* Goal
Rescale everything from the row containing "You are a GUI" down to the row containing "[x=35, y=228]", inclusive. Reproduce those rows only, requests included and pictures omitted, with every coordinate in the answers multiplied by 1.2 and rounded to the nearest whole number, halves rounded up.

* Records for processing
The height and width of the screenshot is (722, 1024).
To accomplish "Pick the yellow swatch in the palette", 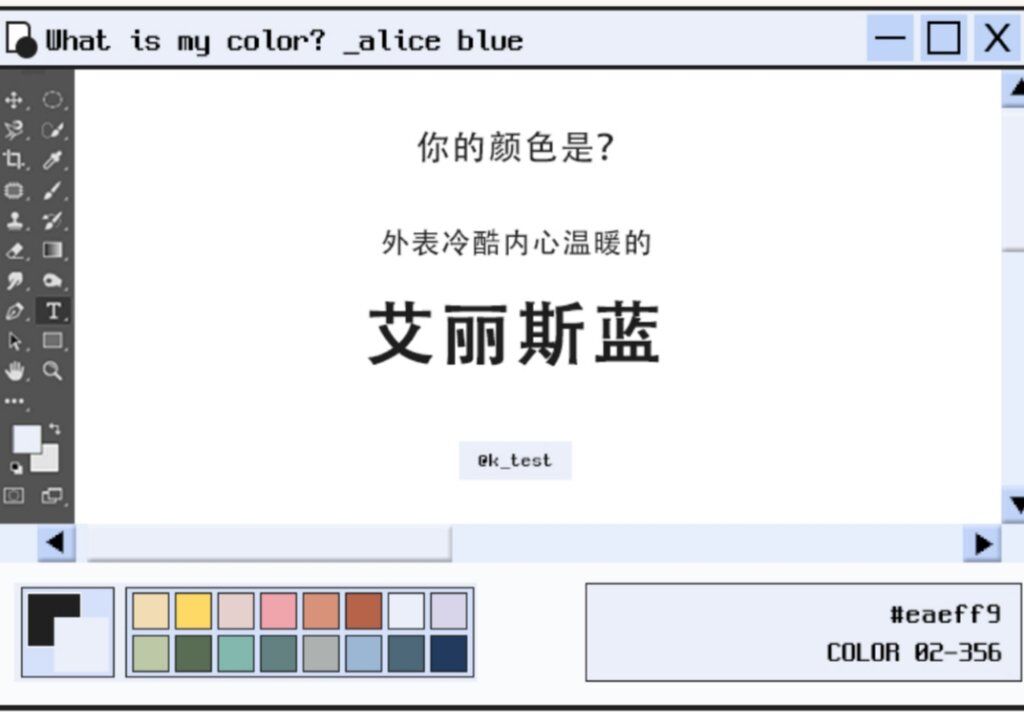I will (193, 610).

==

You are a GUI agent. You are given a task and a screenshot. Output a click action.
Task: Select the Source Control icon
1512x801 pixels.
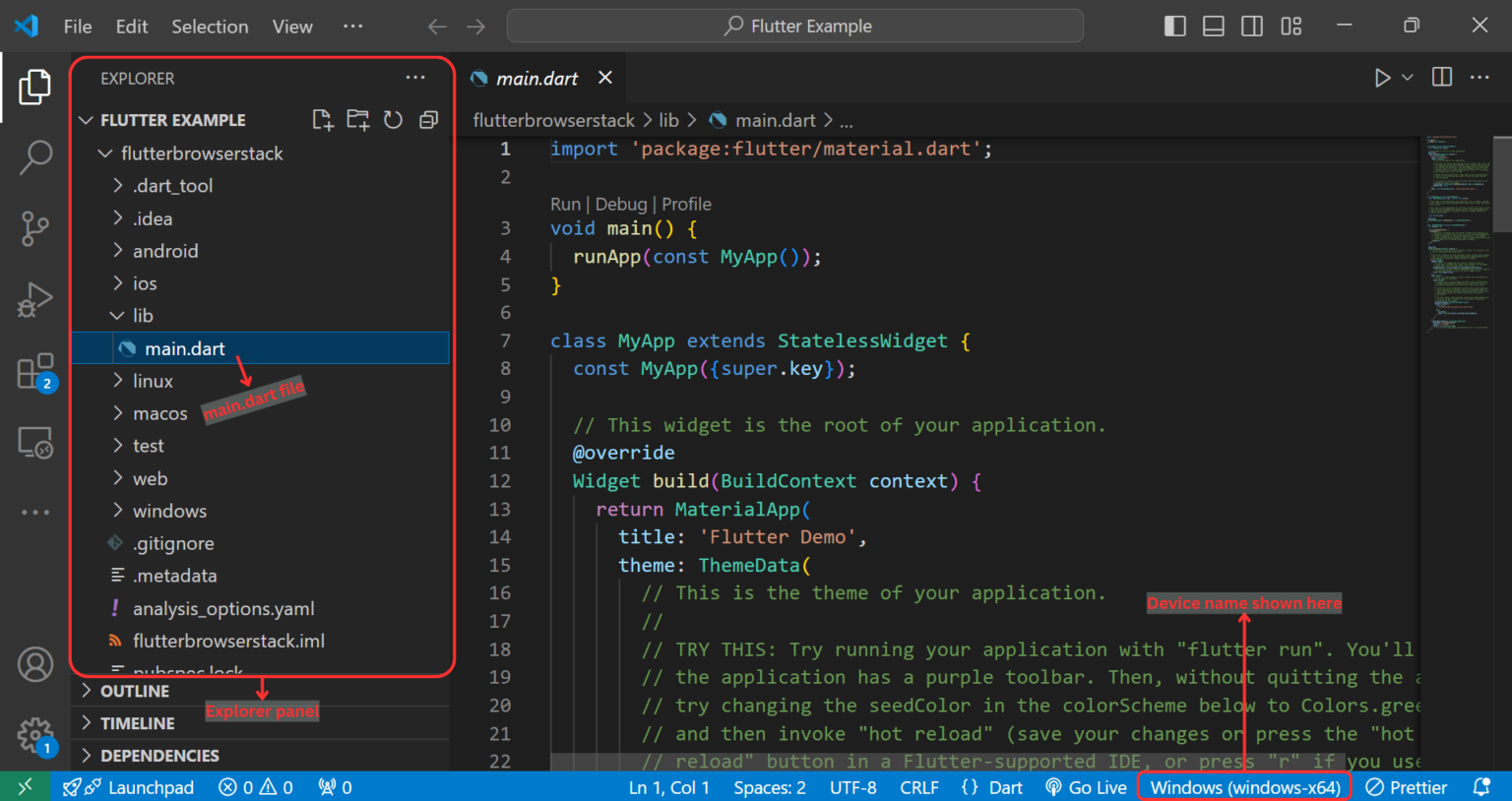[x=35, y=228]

* The result
You are a GUI agent. You are given a task and a screenshot. Output a click action.
Task: Select the Source Control icon
1512x801 pixels.
[x=42, y=274]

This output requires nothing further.